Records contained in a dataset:

--------------------

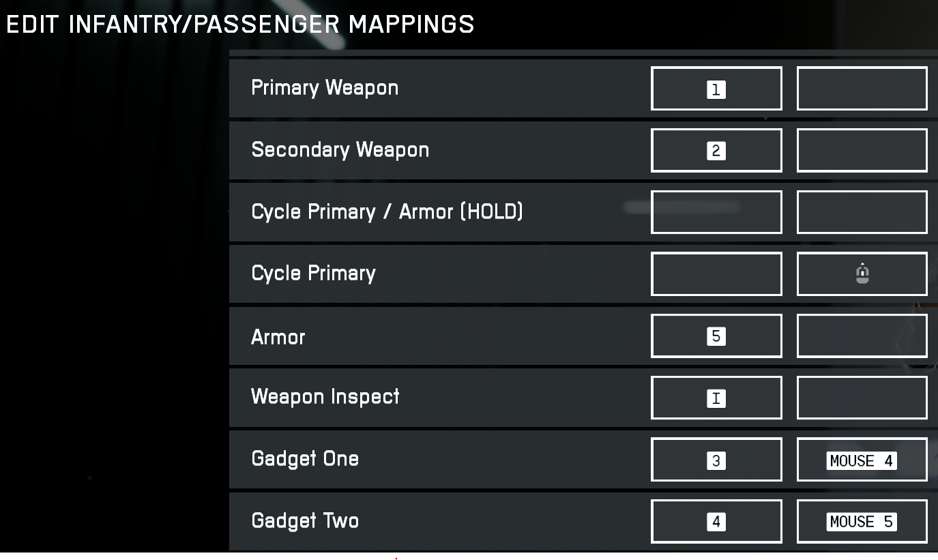Select the Weapon Inspect row label
The image size is (938, 560).
pos(325,397)
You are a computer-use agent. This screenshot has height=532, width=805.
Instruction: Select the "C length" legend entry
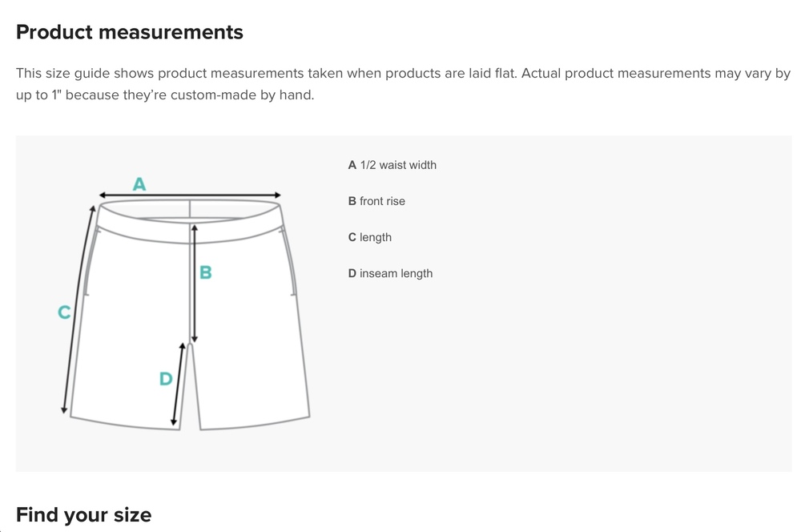point(370,237)
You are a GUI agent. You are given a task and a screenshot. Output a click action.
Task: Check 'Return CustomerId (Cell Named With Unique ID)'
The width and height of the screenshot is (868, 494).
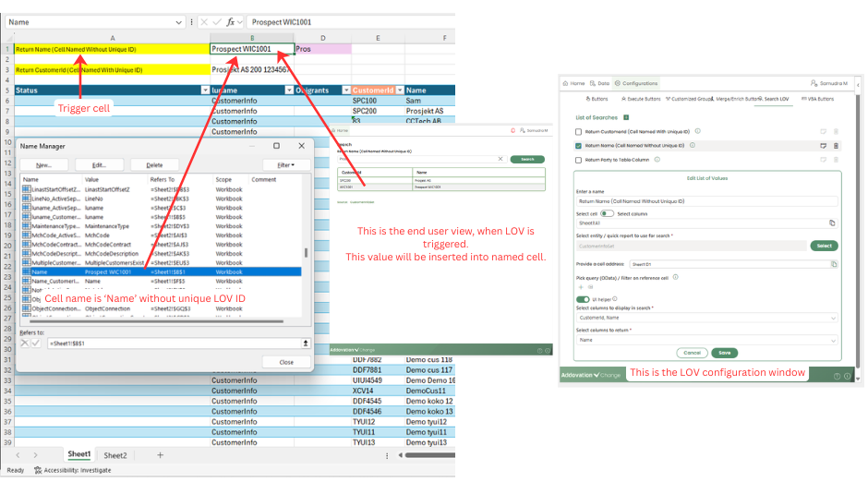click(578, 131)
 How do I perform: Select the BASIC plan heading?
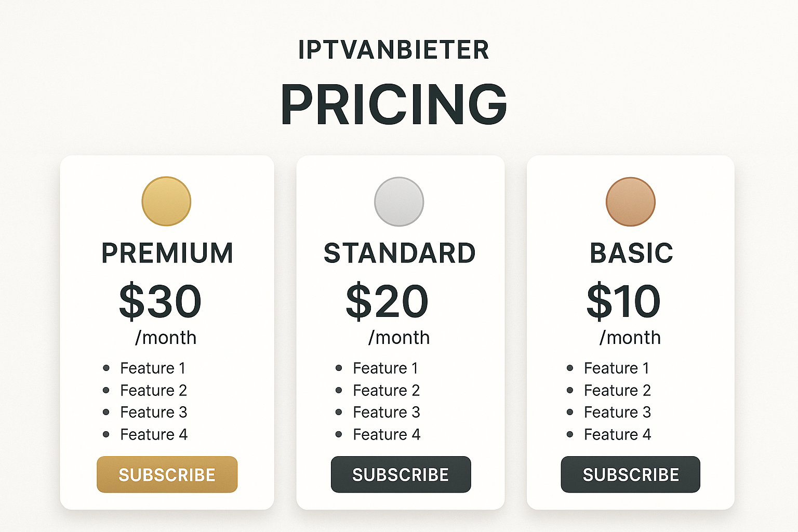(x=631, y=253)
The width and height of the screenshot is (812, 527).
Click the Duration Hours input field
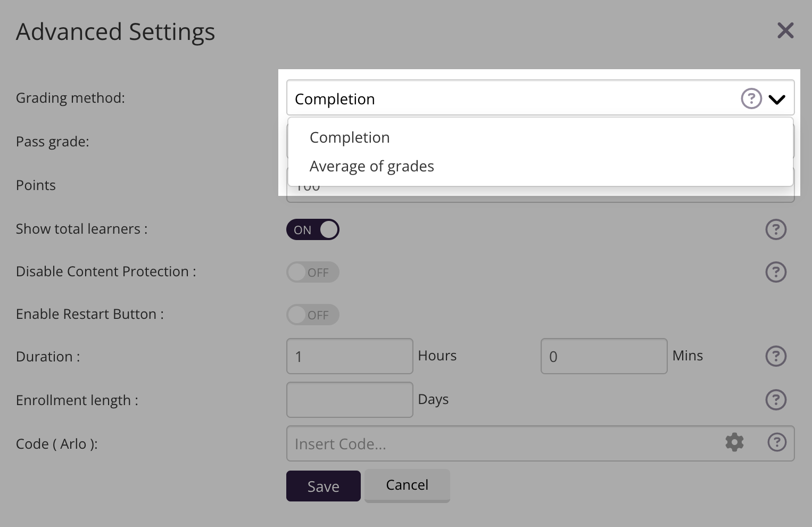click(x=350, y=356)
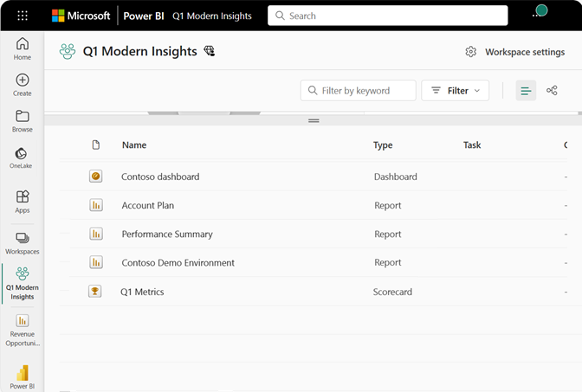582x392 pixels.
Task: Open Workspaces list in sidebar
Action: pos(23,242)
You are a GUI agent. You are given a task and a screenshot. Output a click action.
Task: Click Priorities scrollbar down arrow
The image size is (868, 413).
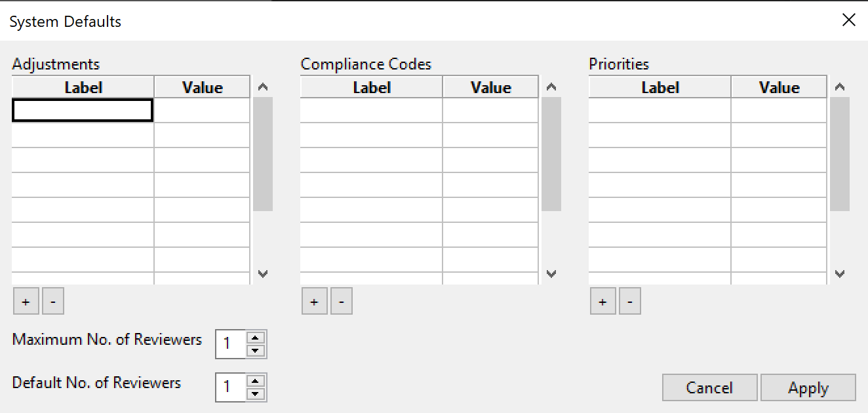click(x=840, y=274)
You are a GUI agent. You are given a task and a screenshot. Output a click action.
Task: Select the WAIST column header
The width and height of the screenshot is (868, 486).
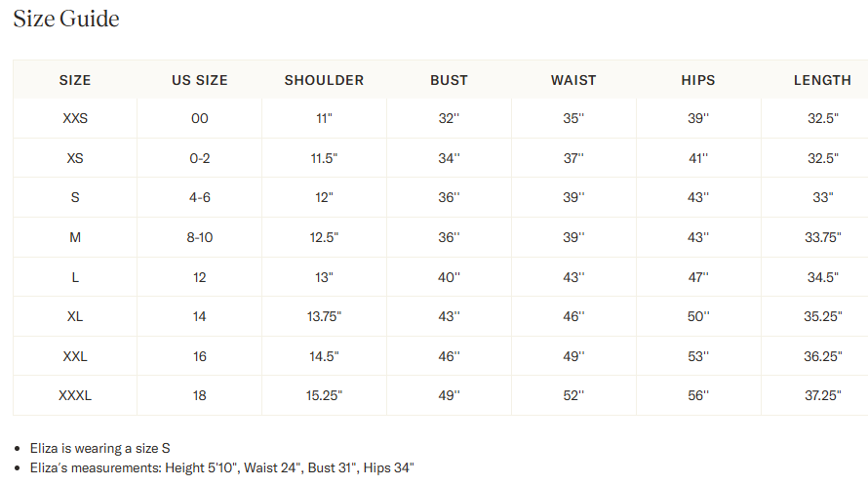573,80
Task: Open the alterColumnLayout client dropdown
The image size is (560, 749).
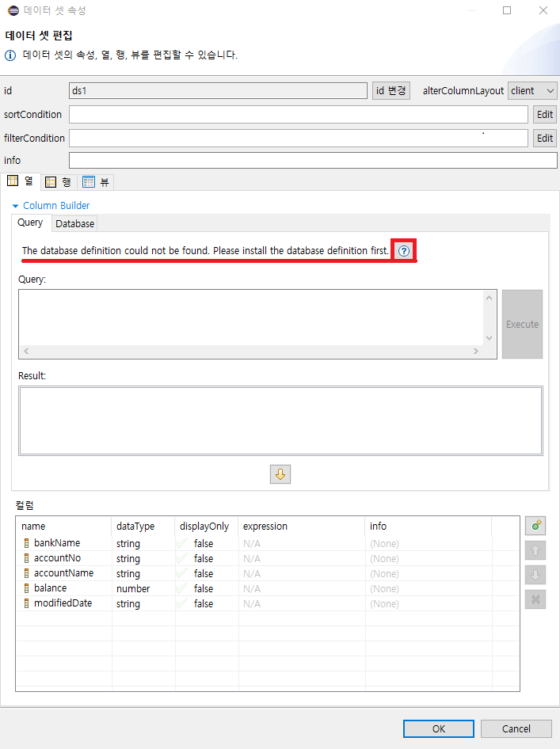Action: pyautogui.click(x=532, y=91)
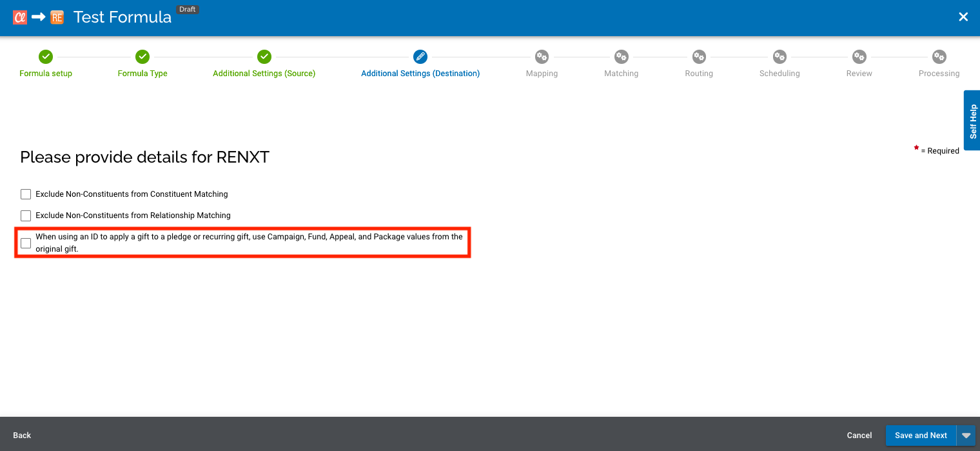This screenshot has height=451, width=980.
Task: Click the Draft status badge
Action: point(188,9)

--------------------

▶ _Brief_
Your copy should hold only the lines above from the one containing "You are a computer-use" through the one containing "Task: Open the", exactly as written and free of pictures.

▶ _Answer for the task_
You are a computer-use agent. This screenshot has height=532, width=805.
Instruction: Select the "C length" legend entry
point(370,237)
You are a GUI agent. You are given a task and a screenshot. Output a click action.
Task: Check 'Return CustomerId (Cell Named With Unique ID)'
The width and height of the screenshot is (868, 494).
click(578, 131)
 How do I perform: Select the BASIC plan heading?
(x=631, y=253)
The width and height of the screenshot is (812, 527).
Click the Duration Hours input field
click(x=350, y=356)
582x392 pixels.
Task: Open Workspaces list in sidebar
Action: pos(23,242)
You are a GUI agent. You are given a task and a screenshot. Output a click action.
Task: Click Priorities scrollbar down arrow
The image size is (868, 413).
click(x=840, y=274)
You are a GUI agent. You are given a task and a screenshot. Output a click action.
Task: Select the WAIST column header
The width and height of the screenshot is (868, 486).
573,80
Task: Open the alterColumnLayout client dropdown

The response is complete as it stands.